If it’s not one gland, it’s another.  Instead of my thyroid gland being diagnosed with cancer, now my parotid gland has been diagnosed with sialadenitis.  Oh joy!  At this point, it is hard to say if my sialadenitis of the parotid gland is a direct result of the RAI or not.  There is not too much research on the long-term effects of RAI to date.  However, I did find a case study in the JADA called Salivary Gland Injury Resulting From Exposure to Radioactive Iodine that was very informative.  According to this study, “In the majority of cases, when a patient receives therapeutic doses of 131I, the patient develops an asymmetric radiation sialadenitis. Obstructive symptomatology is to be expected. Oral dryness occurs less often and is related directly to high dosages and the passage of time. Clinicians should be aware of the condition to avoid unnecessary diagnostic and therapeutic measures.”
Back to my story…
The pain and swelling continued for several days.  I finally went to the Otolaryngologist (Ear, Nose and Throat (ENT) doctor) last week and was told to drink a lot of water, suck candies, massage the salivary gland area and put a warm compress on it. The goal is to keep the saliva flowing and wash away any blockage. I did all of those things and it got better. I went a couple of days without swelling or pain. Then this morning I had a few bites of breakfast and the pain came back with the swelling. Nooooo!
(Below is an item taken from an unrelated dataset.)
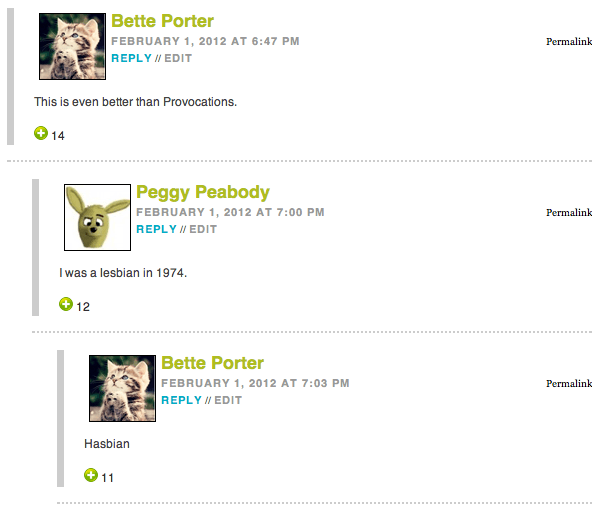Click the kitten avatar on Hasbian comment
This screenshot has height=514, width=599.
[x=123, y=388]
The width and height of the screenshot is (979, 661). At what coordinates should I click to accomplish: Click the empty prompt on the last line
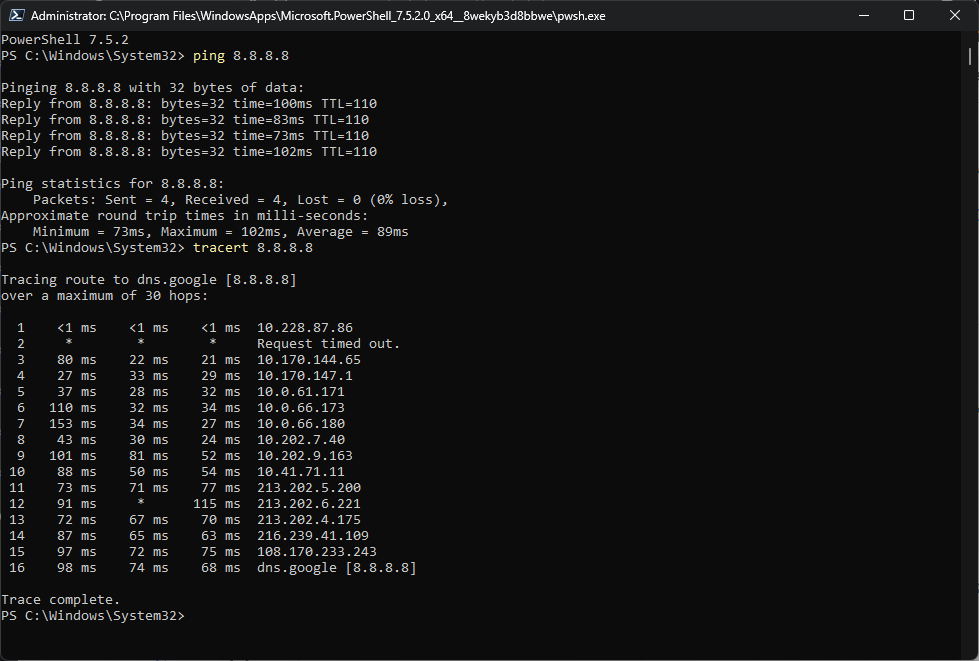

Not again!! I took Advil, massaged the area and put on a warm compress. It helped. But a girls gotta eat, so by lunch time I tried again.  It didn’t go too well. I called and left a message for my ENT and am waiting to hear back. This is very frustrating. I’m trying to keep it in perspective. Things could always be worse. I’m grateful that the thyroid cancer is in remission. Since that is the reason the RAI was even done, I need to remind myself that it did work.
My life is really good! However, eating is kind of important, so I’m hoping my parotid gland gets better soon!  Until then, I will be massaging away, chain chewing gum and sucking candies, drinking lots of water and sharing my journey with all of you.
I’m going for my ThyCa ultrasound scan later today. The cycle of fearful thoughts are waking up in my mind.  They overpower me at times.  I wish there was a volume button, so I could put the negative ones on mute!  The thoughts are spinning around over and over.  The typical ones are…What if the cancer came back? What if it spread? Will I need another operation? I don’t want to go through the LID and RAI again. When will this end? Will I be able to get through the cancer battle again?  Am I a burden on friends and family?  When will I get the results?
One after another, the thoughts pop into my mind.  The reality is that I am taking care of myself and going for my regular follow-up visits, blood work and scans. I’m taking my medicine.  I talk about how I feel good and not so good. I blog about it, which helps.  I get helpful comments from my readers and that fills my spirit.
At this moment, I am a cancer SURVIVOR!! All of the thought are simply thoughts.  They are not reality.  I don’t have to give them power. The rest is unknown, fear of the unknown. So for now, I will stay in the present moment.  Yeah, that feels much better. I just needed to adjust my mind.  Ah, a sigh of relief. Calmness washes over me.

It’s easy to crunch the numbers on thyroid cancer and assume it is a disease fast on the rise. Incidence has more than doubled since the early 1970s, and for women, it is the cancer with the fastest-growing number of new cases.

But not every statistic tells the obvious tale. Despite the increase, thyroid cancer — a very treatable disease that develops in a butterfly-shaped gland in the neck — is still relatively uncommon.

Many people develop benign lumps, known as nodules, in the neck, but only one in 20, or less than 45,000 cases a year, are malignant. Even fewer patients have an aggressive form of the disease, which has a survival rate of nearly 97 percent after five years and results in an estimated 1,690 deaths each year. Over the last few years, however, studies showing there has been a significant increase in incidence, and even mortality, in certain groups have caused much debate in the scientific community.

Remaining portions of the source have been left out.